Further, the inorganic powder is generally low in dispersibility to
a resin component. If one wishes to disperse the inorganic powder
in those which are widely used as a resin for the backing layer, it
sometimes does not disperse therein. Such an inorganic powder which
is badly dispersed falls away during running so that inner portion
of the device is sometimes stained. Moreover, the inorganic powder
which is badly dispersed may sometimes cause lowering printing
quality by adhering to a surface of the thermal transfer colorant
layer after long term contact between the backing layer and the
thermal transfer colorant layer.
Also, these inorganic powders are low in dispersibility in a resin
component such as a silicone series resin having good heat
resistance, and it is difficult to disperse well therein by the
conventional method. Accordingly, it is the present situation that
in the backing layer used a resin having a good heat resistance
such as a silicone series resin, it has not been investigated
concretely to use and add a powdery particle.
On the other hand, in the thermal recording method used a thermal
transfer recording medium, there has heretofore been involved a
problem that printing quality to a transfer paper which is low in
surface smoothness (so-called rough paper) is insufficient. In
order to solve this problem, the method of improving printing
quality to the rough paper involved an extreme increase in the
printing energy used.
A thermal energy in this case is extremely high as compared with
the required printing energy used with a transfer paper which is
high in surface smoothness. Therefore, if a thermal transfer
recording medium having a backing layer formed by the
conventionally employed resin component, new problems have been
caused that thermal deformation in the thermal transfer recording
medium such as causing wrinkle at the printed portion due to a
thermal energy at transfer is generated.
When deformed thermal transfer recording medium is wound (after
use), wound diameter after use becomes larger than that before use
(fatten by wind up). Accordingly, in the case that the thermal
transfer recording medium used at high energy transfer is contained
in a cassette and used, the thermal transfer recording medium which
is a thermal tape shall be contained in the cassette by previously
deducting an increase of wound diameter due to fatten by wind up
after use of the thermal transfer recording medium.
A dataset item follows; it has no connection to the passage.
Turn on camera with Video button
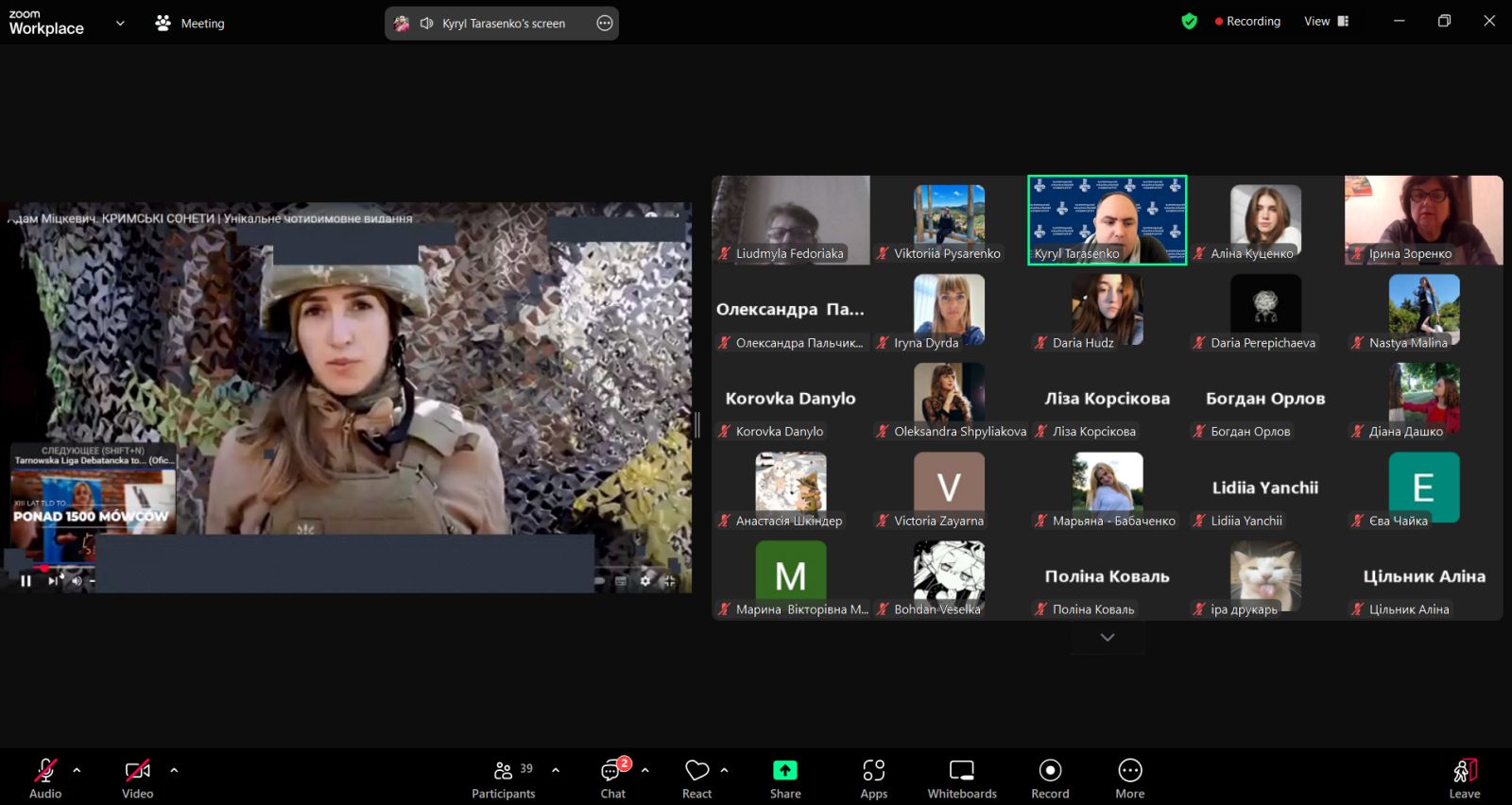Screen dimensions: 1512x805 coord(138,779)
In the thermal transfer recording medium used in the form of a
cassette, it is advantageous that printing quantity is large per
one cassette. However, by considering fatten by wind up, to remain
surplus space in a cassette while maintaining a size of the
conventional cassette is disadvantageous with respect to the
printing quantity. But the surplus space considering fatten by wing
up is provided to the conventional cassette, increase in the
cassette size, and yet increase in the printer size will be
caused.
SUMMARY OF THE INVENTION
The present invention has been accomplished considering the above
actual conditions, and an object is to provide a thermal transfer
recording medium improved in blocking resistant property and
sticking resistant property.
Further, another object of the present invention is to provide a
thermal transfer recording medium improved in blocking resistant
property and sticking resistant property as well as showing good
running property.
Moreover, a further object of the present invention is to provide a
thermal transfer recording medium in which not only sticking and
blocking are effectively prevented but also heat resistance is
extremely good such as less damage to thermal deformation due to
heat at printing and little in fattening by wind up when wound
after printing.
The present invention is to accomplish the above object and the
constitution thereof is a thermal transfer recording medium having
a thermal transfer colorant layer provided on one surface of a
support and a backing layer provided on other surface of the
support, characterized in that said backing layer contains a resin
having a siloxane bonding in the molecule and/or a cured product of
said resin and an organic powder.
DESCRIPTION OF THE PREFERRED EMBODIMENTS
In the following, the present invention will be explained in more
detail.
The thermal transfer recording medium of the present invention has
a constitution of having a thermal transfer colorant layer on one
surface of a support and a backing layer on another surface of the
support.
Support (Substrate)
The support as the substrate to be used in the thermal transfer
recording medium according to the present invention should
preferably have heat-resistant strength, high dimensional stability
and surface smoothness.
Examples of the material for support may include various papers
such as plain paper, condenser paper, laminated paper, coated
paper, etc.; sheets or films of thermoplastic resins such as
polyethylene, polypropylene, polyethylene terephthalate,
polystyrene, polyimide, etc.; composites of the above papers with
the above thermoplastic resin films or sheets; and metal sheets
such as metal foils of aluminum, etc. Any of these may suitably be
used.
The thickness of the support may be generally about 60 .mu.m or
less for obtaining good thermal conductivity, particularly
preferably 1.5 to 15 .mu.m. The support may be processed in order
to heighten adhesion property of the backing layer (or the thermal
transfer colorant layer) a surface treatment such as corona
discharge treatment, glow discharge treatment, other electrical
impact treatment, flame treatment, ultraviolet ray irradiation
treatment, oxidation treatment and saponification treatment, and
further subbing treatment may be carried out.
Backing layer
The backing layer is provided on a surface of the above support
which is not provided a thermal transfer colorant layer.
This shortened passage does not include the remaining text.